Nach den Londoner Anschlägen diskutiert Berlin über den verstärkten Einsatz von Videokameras – doch die Überwachung des öffentlichen Raumes ist längst Normalität

Man ist im Bilde: die Einkäufer, die am Nachmittag die Friedrichstraße entlanghetzen, und auch die Touristen, die die verglasten Bürobauten und modernen Kaufhäusern hinaufschauen. Videokameras haben sie längst erfasst. Die Überwachungsgeräte hängen an den Fassaden, über den Klingelschildern, in den Eingängen, den Parkhäusern … Den Menschen in der Friedrichstraße scheinen die schwarzen Objektive mit den roten Lämpchen schon gar nicht mehr aufzufallen, die Datenschützer und Bürgerrechtler beunruhigt der Trend noch immer. „Der öffentliche Raum in Berlin wird zunehmend durch private Einrichtungen überwacht“, sagt Anja-Maria Gardain, Sprecherin des Datenschutzbeauftragten.

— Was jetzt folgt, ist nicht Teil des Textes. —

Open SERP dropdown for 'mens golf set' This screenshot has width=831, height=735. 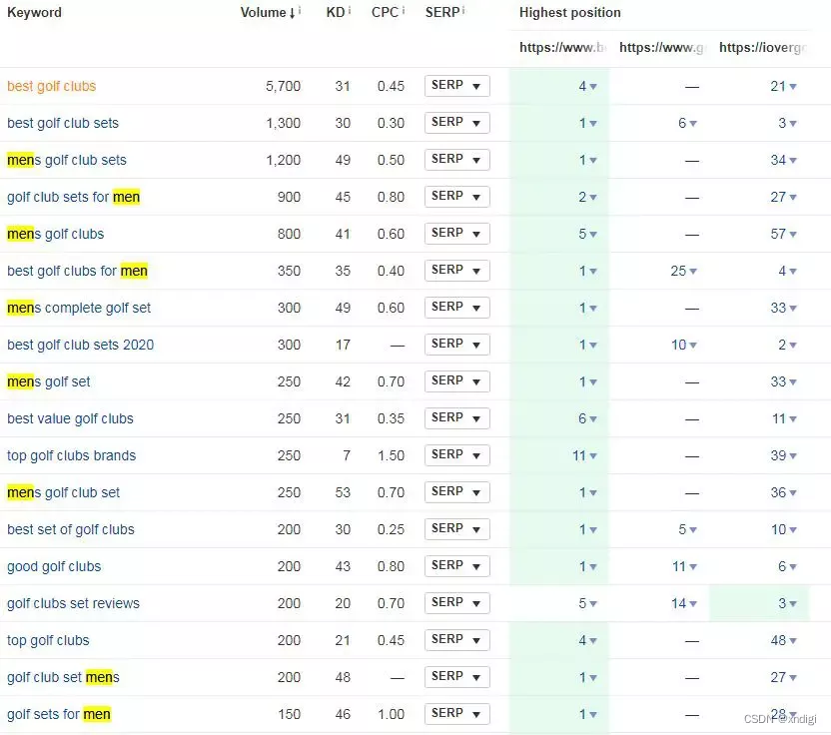pyautogui.click(x=457, y=381)
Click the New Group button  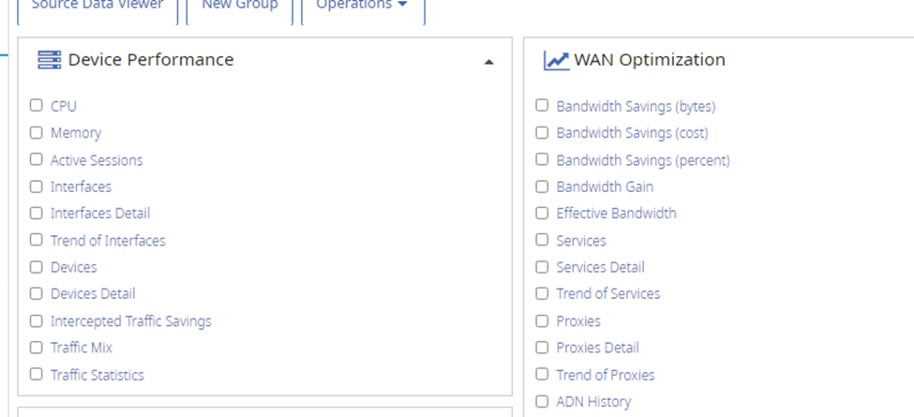click(x=240, y=6)
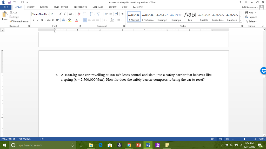The height and width of the screenshot is (149, 266).
Task: Center-align the paragraph text
Action: click(89, 20)
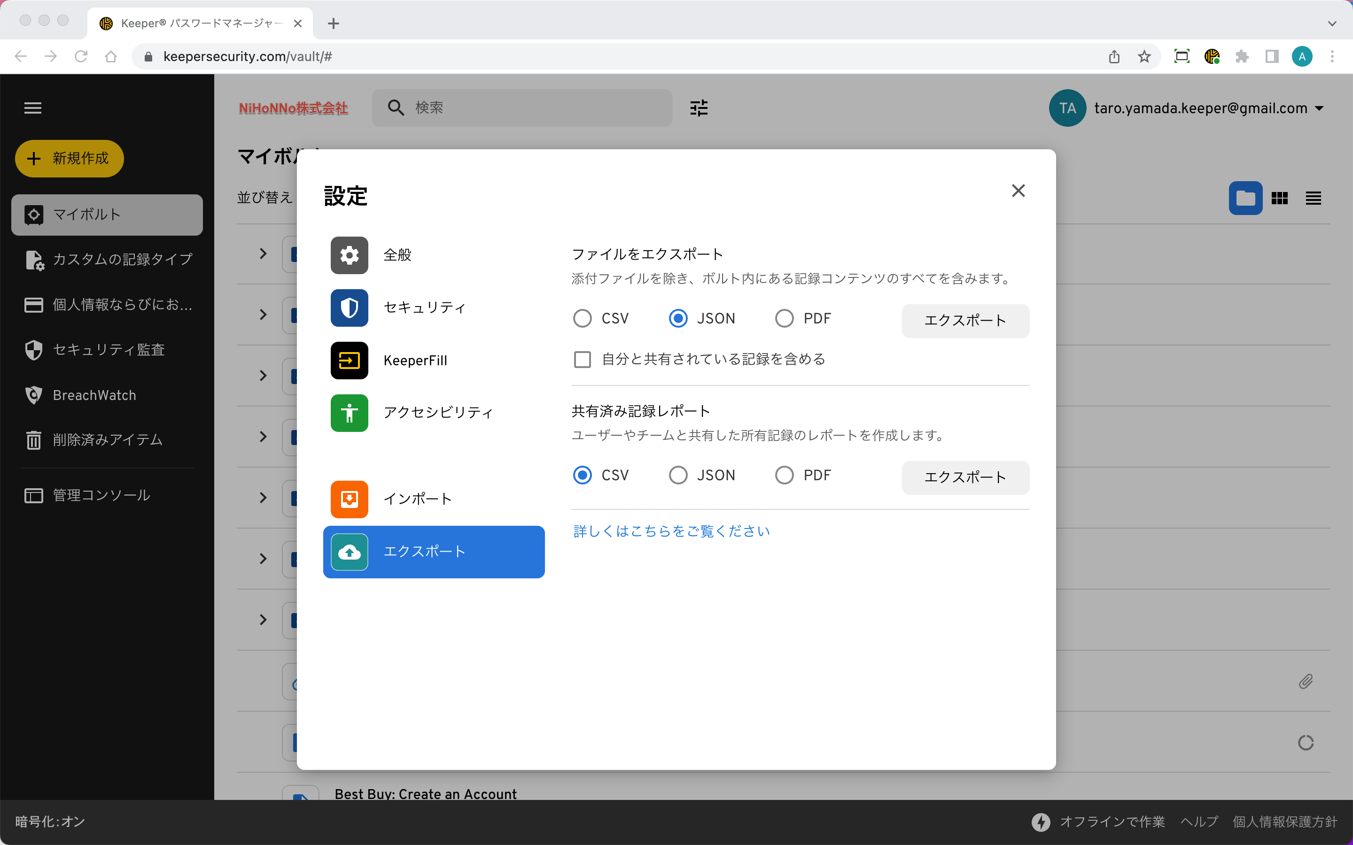The image size is (1353, 845).
Task: Open 削除済みアイテム trash in sidebar
Action: (x=107, y=440)
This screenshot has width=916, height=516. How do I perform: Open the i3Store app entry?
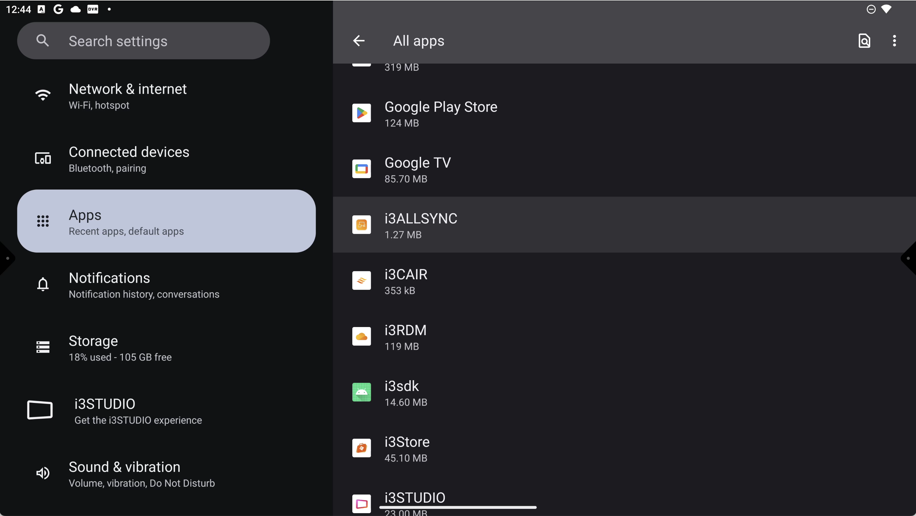pos(407,448)
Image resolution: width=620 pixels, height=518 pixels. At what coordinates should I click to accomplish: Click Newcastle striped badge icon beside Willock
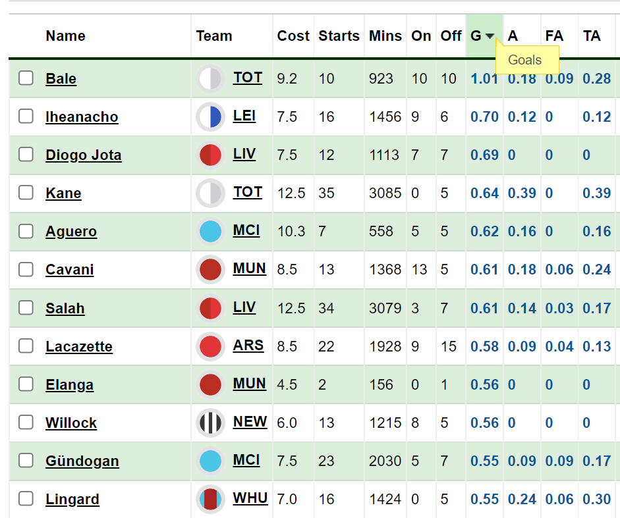(210, 423)
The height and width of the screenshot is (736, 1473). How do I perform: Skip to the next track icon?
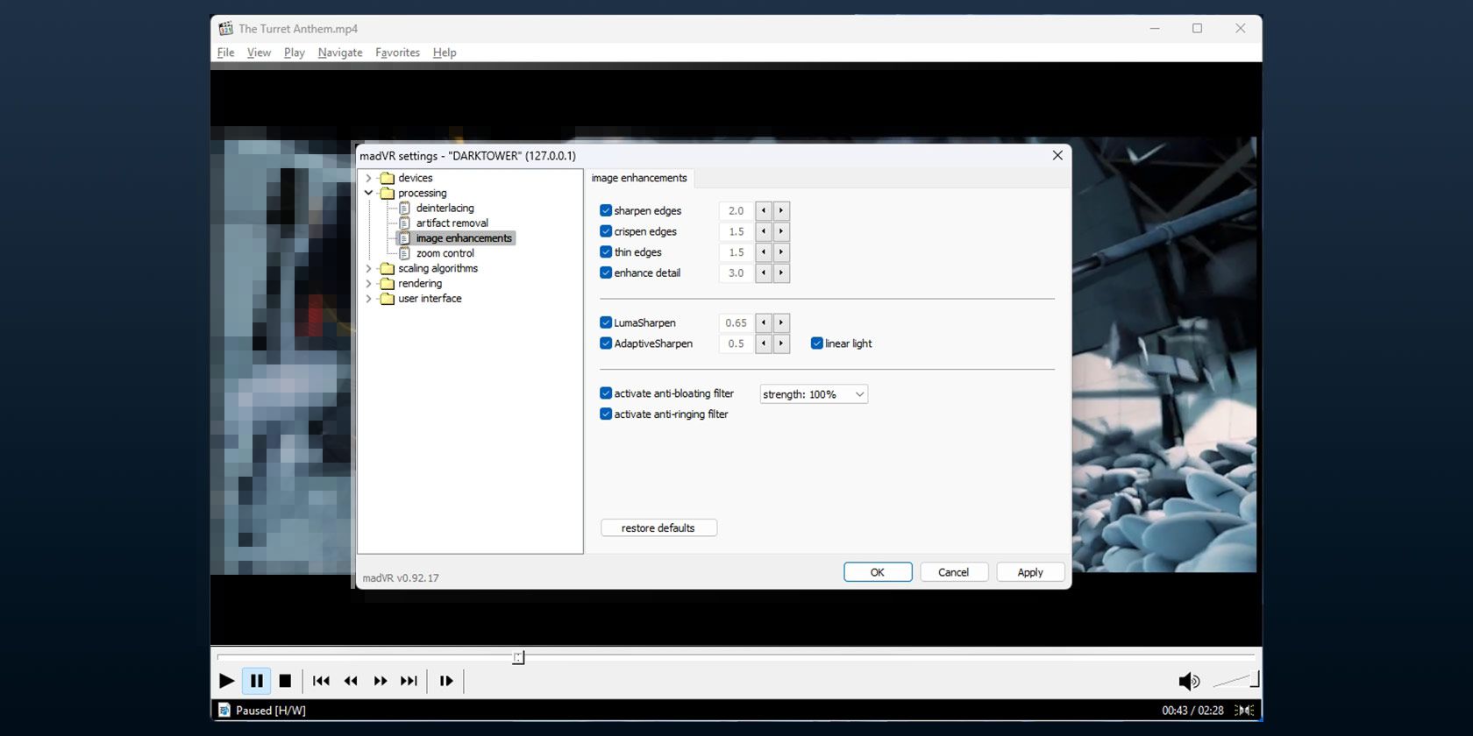click(409, 681)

Und jetzt, nach den Anschlägen in London, wo Dutzende Menschen bei Sprengstoffanschlägen in drei U-Bahnstationen und einem Bus starben, werden auch in Berlin die Rufe wieder lauter: nach mehr Sicherheit, besserer Überwachung – und verstärktem Videoeinsatz im öffentlichen Raum. Der Streit ist neu entflammt, die politischen Lager existieren seit Jahren: Die CDU ist grundsätzlich dafür, SPD und Grüne sind grundsätzlich dagegen. „Selbst lückenlose Videoüberwachung kann Anschläge wie die in London leider nicht verhindern“, wiederholt Sibyll Klotz, Fraktionschefin der Grünen, derzeit fast gebetsmühlenartig.

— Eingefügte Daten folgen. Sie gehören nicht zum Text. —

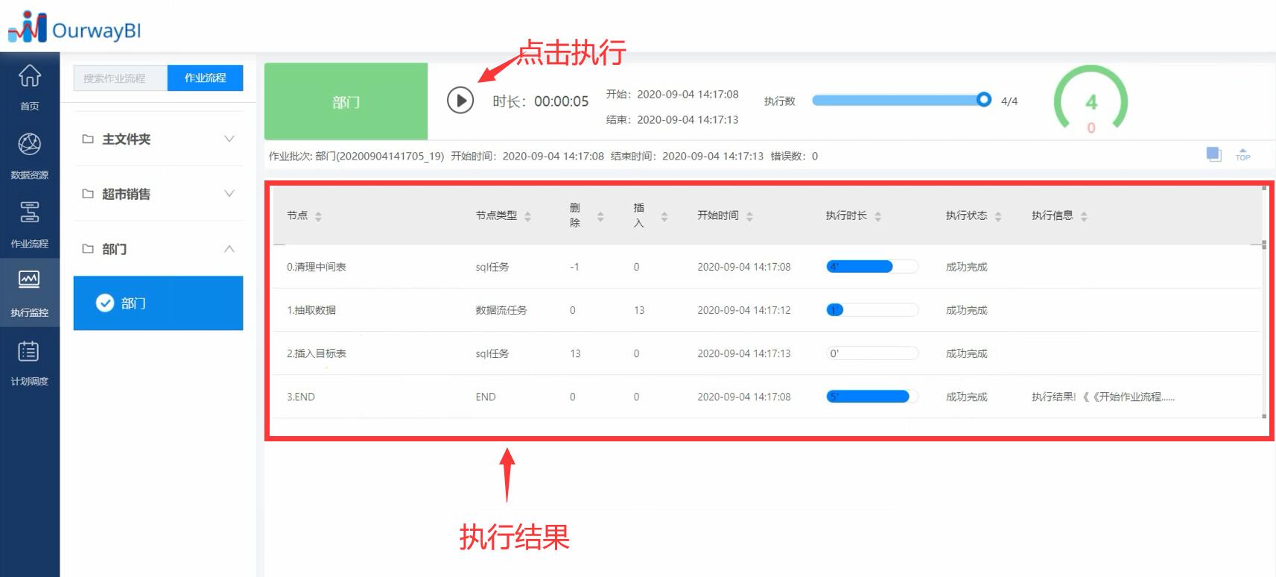Toggle the checkmark on 部门 job item
The height and width of the screenshot is (577, 1276).
point(105,303)
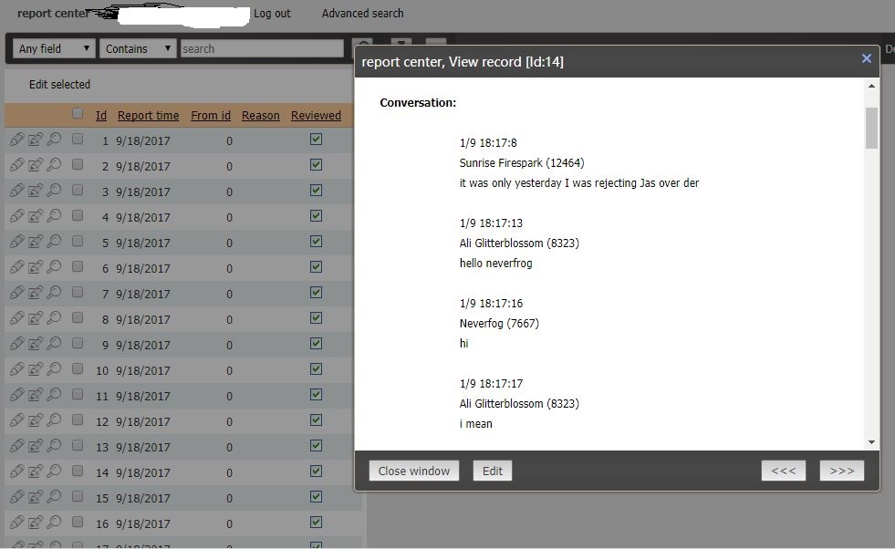895x549 pixels.
Task: Click inside the search input field
Action: pos(262,48)
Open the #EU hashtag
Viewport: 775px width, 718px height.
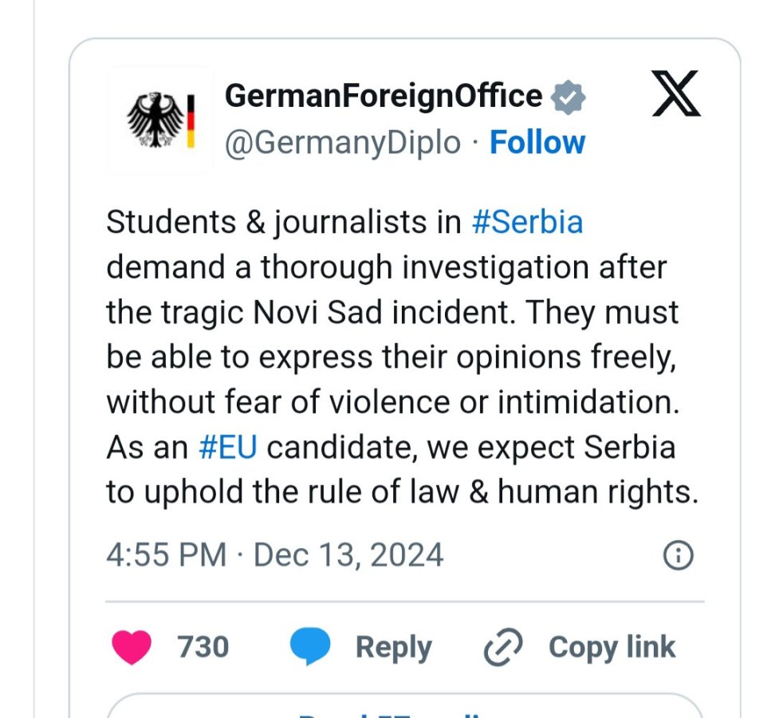pos(228,448)
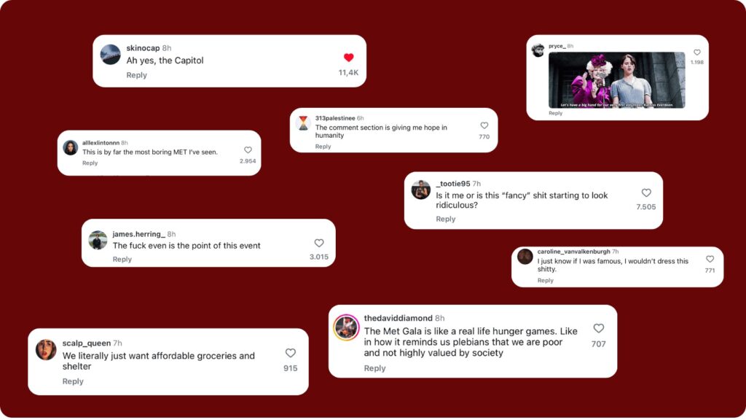Tap heart on _tootie95's comment
746x420 pixels.
pyautogui.click(x=646, y=193)
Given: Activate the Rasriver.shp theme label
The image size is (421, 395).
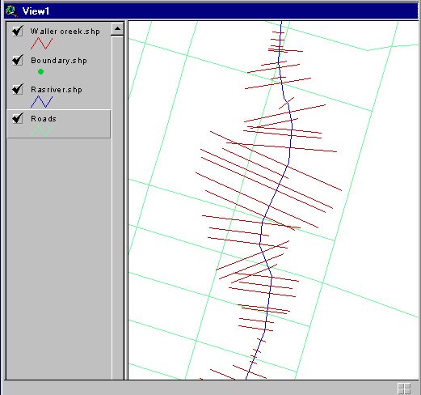Looking at the screenshot, I should tap(57, 90).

Dabei schrumpfen die videofreien Lücken in unserem Leben zusehends, auch ohne Gesetzesänderung. Die Kameras sind allgegenwärtig, sobald wir das Haus verlassen: In jedem Supermarkt, im Einkaufscenter, in den Hotellobbys, auf Bahnhöfen und Flughäfen gehören die Geräte längst zur Grundausstattung. Sie überwachen die Eingänge in den Wohnanlagen, die Spielplätze und Mülltonnen. In der Stadt haben Polizei und Grenzschutz die rund zehn Quadratkilometer des Regierungsviertels fast komplett im Blick. Um sich gegen Randale und Vandalen zu wappnen, greifen selbst die Schulen auf Videotechnik zurück. Im Stadtbad Lankwitz werden die Gäste mit Badelatschen und Handtuch auf den Fluren gefilmt, im Sozialamt Neukölln nahmen bereits vor Jahren 19 Kameras ihren Dienst auf. Um nur ein paar Beispiele zu nennen.

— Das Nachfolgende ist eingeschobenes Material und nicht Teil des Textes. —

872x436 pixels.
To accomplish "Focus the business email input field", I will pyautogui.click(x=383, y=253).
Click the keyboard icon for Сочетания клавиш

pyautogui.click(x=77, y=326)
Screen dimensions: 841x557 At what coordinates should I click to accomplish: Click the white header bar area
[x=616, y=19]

„Schätzungsweise 60 bis 70 Prozent des öffentlichen Raums in Bezirken wie Mitte sind überwacht“, sagt Nils Leopold von der Humanistischen Union. Was die Verkehrsbetriebe jetzt, wie berichtet, noch etwas steigern möchten. Am Montag will die BVG mit dem Datenschutzbeauftragten verhandeln, um die Videoüberwachung in Bahnhöfen, U-Bahnen und Bussen deutlich auszuweiten. Und statt höchstens 24 Stunden – diese Frist gilt bislang für alle gefilmten Überwachungen – will die BVG ihre Aufnahmen künftig 72 Stunden speichern dürfen. Die BVG hat derzeit 850 Kameras in ihren 170 Bahnhöfen installiert – doch aufgezeichnet werden die Bilder nur, wenn ein Mitarbeiter der Leitstelle auf einem Monitor eine Straftat beobachtet oder wenn jemand auf dem Bahnsteig eine Notrufsäule aktiviert.

Die Gesetzeslage ist nicht ganz einfach, aber grundsätzlich gilt: Die Polizei darf „gefährdete Objekte“, also beispielsweise jüdische Einrichtungen, zur Prävention von Verbrechen mit Video überwachen. „Gefährliche Plätze“ – Kriminalitätsschwerpunkte wie das Kottbusser Tor oder der Breitscheidplatz – sind nach dem „Allgemeinen Sicherheits- und Ordnungsgesetz“ immer noch tabu. Bei allen privaten Überwachern, also in Kaufhäusern, Hotels und Bürogebäuden, gilt das Hausrecht: Auf eigenem Grund und Boden darf gefilmt werden, wenn das Material nur einen Tag aufbewahrt wird.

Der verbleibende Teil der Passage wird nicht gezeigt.